> PROBLEMS TO SOLVE:
1. In the text on native garden plants, in what form are plants usually sold at the native plant sales?
2. Write the next part of the text on native garden plants, beginning after its final sentence.

> READING TEXT:
+===+

I tend to be a bit of a purist when I think of native plants. There are many varietals of native species that you would find in the wild, but I consider these ornamentals.
If you truly want native plants in your garden, go for species that you can find locally and that are wild type.
What is a native plant?
Any plant that has existed in an area long enough to be become an integral part of an ecosystem.
What does a wild type mean?
How a plant looks, acts, and behaves in its wild state, genetically similar to those wild plants found locally.
So now that is out of the way, why would anyone want to grow native plants in their garden? For many reasons.
Second, native plants are adapted to live in our climate; they require a little less care (less watering after establishment, and a lot more pest resistant). This is great for our gardens which usually crave water, and sometimes need some sort of chemical addition.
Third, they provide habitat for animals. I know some people don’t want critters in their garden, but if you think of your garden as an ecosystem, this means it can be in balance.
Some invertebrates will eats less desirable insects. Birds will feed on these other insects and your garden reaches equilibrium. This doesn’t mean you have to have a prairie. Many native plants can be organized in a formal fashion. Don’t think going native means your garden has to be unstructured, although this can be good too.
If you think going native is for you, there are a number of native plant sales hosted around the Chicago land, often times they are right in your neighborhood.
Usually they sell the plants as plugs, a smaller version of the adult plant but not as small as seedlings. When purchasing plants it’s best to figure out what kind of back yard you have. Is it sun, shade, or a mixture of both? Is it wet or dry? These are important considerations when choosing any plant. A full sun prairie plant will probably not do very well in deep shade.

+===+

> DATA SHOWN:
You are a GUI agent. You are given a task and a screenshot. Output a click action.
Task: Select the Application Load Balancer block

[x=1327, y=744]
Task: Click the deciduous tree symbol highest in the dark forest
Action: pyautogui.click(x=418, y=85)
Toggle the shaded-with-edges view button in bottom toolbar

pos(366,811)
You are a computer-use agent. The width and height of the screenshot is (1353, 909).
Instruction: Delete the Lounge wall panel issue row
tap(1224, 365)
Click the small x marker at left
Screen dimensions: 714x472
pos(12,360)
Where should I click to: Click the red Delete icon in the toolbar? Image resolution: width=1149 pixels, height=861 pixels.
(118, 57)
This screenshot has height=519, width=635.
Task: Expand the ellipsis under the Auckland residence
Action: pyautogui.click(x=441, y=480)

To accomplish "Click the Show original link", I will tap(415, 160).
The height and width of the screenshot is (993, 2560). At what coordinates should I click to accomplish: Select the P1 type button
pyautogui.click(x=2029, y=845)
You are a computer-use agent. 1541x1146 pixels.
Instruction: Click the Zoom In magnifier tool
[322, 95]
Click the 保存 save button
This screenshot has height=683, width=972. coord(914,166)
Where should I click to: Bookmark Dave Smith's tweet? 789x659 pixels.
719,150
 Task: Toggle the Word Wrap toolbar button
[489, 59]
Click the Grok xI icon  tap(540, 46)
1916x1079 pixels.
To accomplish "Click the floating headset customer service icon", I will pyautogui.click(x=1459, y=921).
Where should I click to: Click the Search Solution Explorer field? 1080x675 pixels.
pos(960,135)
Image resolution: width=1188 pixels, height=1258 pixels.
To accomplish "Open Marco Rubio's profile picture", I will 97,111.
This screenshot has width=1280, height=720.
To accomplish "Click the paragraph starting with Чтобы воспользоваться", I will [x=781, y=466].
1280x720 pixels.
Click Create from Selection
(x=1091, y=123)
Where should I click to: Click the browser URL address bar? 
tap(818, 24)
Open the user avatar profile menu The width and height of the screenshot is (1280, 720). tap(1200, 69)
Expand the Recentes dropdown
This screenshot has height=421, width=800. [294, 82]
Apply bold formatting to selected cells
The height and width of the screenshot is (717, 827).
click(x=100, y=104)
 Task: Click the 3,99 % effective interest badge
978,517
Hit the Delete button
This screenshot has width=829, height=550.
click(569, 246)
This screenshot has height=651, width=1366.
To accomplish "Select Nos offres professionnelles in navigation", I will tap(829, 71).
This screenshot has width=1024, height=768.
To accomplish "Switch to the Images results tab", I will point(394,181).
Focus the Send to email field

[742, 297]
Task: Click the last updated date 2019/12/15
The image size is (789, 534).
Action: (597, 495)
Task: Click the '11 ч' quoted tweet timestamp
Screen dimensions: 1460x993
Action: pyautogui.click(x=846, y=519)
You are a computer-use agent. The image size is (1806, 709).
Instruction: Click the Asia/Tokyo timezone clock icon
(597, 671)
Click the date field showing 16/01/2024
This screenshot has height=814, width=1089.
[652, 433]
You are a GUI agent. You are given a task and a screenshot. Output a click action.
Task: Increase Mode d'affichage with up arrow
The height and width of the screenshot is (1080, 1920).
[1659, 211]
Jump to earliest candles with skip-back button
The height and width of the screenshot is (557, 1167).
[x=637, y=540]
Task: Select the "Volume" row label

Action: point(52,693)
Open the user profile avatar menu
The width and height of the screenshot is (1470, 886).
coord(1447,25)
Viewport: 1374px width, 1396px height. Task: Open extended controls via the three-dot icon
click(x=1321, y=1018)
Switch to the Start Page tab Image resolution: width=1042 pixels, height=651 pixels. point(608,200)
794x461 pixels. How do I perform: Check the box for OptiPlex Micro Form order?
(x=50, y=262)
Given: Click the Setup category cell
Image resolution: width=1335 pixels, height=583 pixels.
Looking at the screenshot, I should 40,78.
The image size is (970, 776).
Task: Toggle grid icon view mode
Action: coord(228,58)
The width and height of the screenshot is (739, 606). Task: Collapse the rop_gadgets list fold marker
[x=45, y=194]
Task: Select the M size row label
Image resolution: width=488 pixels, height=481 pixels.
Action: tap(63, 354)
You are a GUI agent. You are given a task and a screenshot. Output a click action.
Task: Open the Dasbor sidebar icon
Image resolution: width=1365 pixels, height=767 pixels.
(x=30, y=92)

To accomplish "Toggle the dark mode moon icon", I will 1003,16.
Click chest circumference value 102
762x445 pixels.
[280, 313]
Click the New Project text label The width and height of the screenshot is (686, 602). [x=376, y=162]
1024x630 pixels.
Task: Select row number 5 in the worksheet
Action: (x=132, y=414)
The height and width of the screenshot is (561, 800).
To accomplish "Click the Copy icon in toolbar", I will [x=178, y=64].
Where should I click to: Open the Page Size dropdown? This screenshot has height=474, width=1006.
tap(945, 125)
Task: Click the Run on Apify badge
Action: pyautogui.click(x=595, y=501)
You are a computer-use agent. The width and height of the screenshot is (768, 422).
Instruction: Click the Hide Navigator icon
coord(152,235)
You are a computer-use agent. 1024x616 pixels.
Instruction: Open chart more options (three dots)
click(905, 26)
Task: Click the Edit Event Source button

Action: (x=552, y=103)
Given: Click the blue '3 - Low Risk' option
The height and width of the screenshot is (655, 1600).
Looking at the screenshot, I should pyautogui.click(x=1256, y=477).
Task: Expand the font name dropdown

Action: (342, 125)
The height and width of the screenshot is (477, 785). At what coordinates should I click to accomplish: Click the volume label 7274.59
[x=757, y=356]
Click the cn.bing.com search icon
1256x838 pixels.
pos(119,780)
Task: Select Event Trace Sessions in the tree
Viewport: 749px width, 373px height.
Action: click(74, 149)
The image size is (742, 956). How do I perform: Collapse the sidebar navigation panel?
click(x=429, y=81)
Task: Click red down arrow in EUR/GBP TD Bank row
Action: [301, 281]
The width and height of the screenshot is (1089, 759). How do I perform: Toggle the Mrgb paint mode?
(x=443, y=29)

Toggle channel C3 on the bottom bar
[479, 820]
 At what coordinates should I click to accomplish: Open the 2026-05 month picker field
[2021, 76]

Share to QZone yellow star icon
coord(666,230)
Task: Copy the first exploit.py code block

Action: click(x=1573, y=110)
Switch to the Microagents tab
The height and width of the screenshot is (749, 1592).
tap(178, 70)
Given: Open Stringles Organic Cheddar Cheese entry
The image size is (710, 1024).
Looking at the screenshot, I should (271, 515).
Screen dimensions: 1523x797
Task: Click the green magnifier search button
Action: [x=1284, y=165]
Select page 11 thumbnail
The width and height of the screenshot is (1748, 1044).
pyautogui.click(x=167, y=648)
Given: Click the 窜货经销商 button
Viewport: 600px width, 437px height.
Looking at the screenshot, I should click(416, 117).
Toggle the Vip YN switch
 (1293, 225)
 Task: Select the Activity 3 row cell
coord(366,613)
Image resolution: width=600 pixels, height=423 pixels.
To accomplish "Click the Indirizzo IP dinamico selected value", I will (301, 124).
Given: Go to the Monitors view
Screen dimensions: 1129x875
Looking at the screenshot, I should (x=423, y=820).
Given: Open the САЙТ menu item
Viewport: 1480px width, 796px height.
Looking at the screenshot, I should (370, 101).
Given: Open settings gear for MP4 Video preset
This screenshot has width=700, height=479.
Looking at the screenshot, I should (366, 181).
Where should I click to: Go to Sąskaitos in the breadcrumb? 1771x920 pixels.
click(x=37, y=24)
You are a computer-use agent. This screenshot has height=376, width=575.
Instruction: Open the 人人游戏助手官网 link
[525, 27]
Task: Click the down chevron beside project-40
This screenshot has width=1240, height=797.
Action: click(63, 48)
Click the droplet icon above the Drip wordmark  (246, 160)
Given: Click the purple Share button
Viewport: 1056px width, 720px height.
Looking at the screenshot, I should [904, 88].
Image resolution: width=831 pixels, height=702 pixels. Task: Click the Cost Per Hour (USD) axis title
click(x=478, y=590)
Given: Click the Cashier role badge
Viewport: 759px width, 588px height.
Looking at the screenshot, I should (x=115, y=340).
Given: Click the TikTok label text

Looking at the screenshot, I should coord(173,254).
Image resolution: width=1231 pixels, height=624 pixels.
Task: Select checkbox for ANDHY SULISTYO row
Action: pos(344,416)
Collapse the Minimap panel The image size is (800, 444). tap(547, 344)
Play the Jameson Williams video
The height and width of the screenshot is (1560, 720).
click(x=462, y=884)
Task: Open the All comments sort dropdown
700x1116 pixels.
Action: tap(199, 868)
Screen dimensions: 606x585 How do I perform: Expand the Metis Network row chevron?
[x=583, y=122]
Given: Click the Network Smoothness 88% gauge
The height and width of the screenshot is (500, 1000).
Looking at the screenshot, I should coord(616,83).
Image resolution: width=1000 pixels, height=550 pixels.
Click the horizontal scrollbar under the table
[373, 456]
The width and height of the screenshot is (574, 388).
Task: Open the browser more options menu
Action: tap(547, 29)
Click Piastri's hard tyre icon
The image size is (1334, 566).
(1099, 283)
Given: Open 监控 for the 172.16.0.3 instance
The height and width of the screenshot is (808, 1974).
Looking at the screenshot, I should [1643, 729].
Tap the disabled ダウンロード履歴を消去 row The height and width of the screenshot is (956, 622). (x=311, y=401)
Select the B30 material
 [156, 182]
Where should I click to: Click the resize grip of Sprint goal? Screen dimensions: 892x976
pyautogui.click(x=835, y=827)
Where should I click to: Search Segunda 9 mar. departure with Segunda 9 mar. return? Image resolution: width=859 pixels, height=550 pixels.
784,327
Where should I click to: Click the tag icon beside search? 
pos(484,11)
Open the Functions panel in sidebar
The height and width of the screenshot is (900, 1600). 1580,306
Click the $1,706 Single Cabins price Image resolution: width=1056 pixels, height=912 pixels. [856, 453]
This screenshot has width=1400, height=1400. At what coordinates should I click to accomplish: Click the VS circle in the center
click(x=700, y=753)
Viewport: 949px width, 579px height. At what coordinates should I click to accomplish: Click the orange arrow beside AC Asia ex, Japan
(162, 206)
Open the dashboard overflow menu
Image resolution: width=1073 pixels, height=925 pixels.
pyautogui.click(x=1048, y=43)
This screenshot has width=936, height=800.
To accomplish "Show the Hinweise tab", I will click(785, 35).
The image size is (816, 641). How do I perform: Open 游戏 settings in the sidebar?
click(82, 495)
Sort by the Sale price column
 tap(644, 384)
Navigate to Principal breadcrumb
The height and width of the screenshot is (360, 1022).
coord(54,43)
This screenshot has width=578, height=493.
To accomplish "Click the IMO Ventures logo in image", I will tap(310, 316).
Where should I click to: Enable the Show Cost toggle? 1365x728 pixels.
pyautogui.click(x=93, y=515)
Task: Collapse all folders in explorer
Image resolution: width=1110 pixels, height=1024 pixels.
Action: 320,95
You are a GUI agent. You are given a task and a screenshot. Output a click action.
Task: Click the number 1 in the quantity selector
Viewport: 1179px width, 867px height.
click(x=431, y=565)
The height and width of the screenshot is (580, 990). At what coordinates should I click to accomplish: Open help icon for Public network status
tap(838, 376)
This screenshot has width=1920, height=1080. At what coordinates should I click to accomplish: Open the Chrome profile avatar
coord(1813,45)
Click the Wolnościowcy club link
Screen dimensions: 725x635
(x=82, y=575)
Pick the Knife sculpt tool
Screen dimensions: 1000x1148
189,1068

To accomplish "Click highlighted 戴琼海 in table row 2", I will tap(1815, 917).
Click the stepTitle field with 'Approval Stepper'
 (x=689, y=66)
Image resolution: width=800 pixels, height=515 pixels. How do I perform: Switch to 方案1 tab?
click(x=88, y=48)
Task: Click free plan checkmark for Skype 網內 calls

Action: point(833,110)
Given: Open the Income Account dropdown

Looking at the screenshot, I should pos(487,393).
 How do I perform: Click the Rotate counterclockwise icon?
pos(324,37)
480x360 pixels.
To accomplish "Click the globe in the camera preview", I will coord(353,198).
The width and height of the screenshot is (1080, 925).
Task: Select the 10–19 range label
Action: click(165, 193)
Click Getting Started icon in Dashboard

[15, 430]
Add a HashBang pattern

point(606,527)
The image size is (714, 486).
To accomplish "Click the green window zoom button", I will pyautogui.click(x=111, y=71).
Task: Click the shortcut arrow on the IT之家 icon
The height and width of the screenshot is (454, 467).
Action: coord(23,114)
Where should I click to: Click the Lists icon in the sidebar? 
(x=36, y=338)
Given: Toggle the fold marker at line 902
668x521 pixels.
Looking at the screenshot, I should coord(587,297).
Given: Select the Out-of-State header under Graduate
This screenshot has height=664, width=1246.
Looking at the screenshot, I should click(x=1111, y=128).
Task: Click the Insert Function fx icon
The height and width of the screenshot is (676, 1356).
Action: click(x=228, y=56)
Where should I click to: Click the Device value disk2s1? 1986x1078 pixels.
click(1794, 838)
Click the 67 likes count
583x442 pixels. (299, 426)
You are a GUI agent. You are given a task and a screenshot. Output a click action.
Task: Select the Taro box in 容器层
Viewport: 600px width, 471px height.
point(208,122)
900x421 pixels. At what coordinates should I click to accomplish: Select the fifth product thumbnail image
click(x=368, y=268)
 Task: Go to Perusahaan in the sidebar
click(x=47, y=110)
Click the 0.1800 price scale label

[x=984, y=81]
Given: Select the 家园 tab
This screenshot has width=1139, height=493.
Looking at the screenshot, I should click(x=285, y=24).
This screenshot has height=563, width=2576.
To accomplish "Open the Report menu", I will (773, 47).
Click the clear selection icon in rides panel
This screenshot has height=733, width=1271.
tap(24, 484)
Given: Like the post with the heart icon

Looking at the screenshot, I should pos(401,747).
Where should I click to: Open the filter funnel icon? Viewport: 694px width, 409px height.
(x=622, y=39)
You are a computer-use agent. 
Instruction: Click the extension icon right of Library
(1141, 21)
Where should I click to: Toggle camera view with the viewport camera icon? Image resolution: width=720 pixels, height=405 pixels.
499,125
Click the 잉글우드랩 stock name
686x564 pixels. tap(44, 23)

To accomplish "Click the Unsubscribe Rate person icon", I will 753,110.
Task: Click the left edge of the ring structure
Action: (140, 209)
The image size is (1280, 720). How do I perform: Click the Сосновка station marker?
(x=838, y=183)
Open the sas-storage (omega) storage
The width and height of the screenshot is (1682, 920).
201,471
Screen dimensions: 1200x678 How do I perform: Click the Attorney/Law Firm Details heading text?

+===+

> RESPONSES FOR EACH TASK:
1. As plugs, a smaller version of the adult plant but not as small as seedlings.

2.
So why is all this important?
I have talked about the benefits, but really it boils down to native plants in your back yard can help the environment.
In this day and age where natural areas are getting increasingly fragmented, it is important to provide stepping stones from one natural area to another. Gardens can provide those stepping stones, and much like trees in urban areas which provide woody connections between forests, gardens can provide connections between prairies and other natural areas.
The more native plants in the more gardens, the more natural areas we provide for all organisms. Maintaining those physical connections can be more important than we know.
Also, native plants are cool.
Possibility Place Nursery offers mostly wholesale or others by appointment only, check out their online page for great information on growing native plants.
Look for these common native plants:
- Purple coneflower
- Northern Dropseed
- Black Eyed Susan
- Ohio Spiderwort
- Blazing Star
- Joe Pye Weed
- Ostrich Fern
These are just a few there are plenty more out there. Get planting!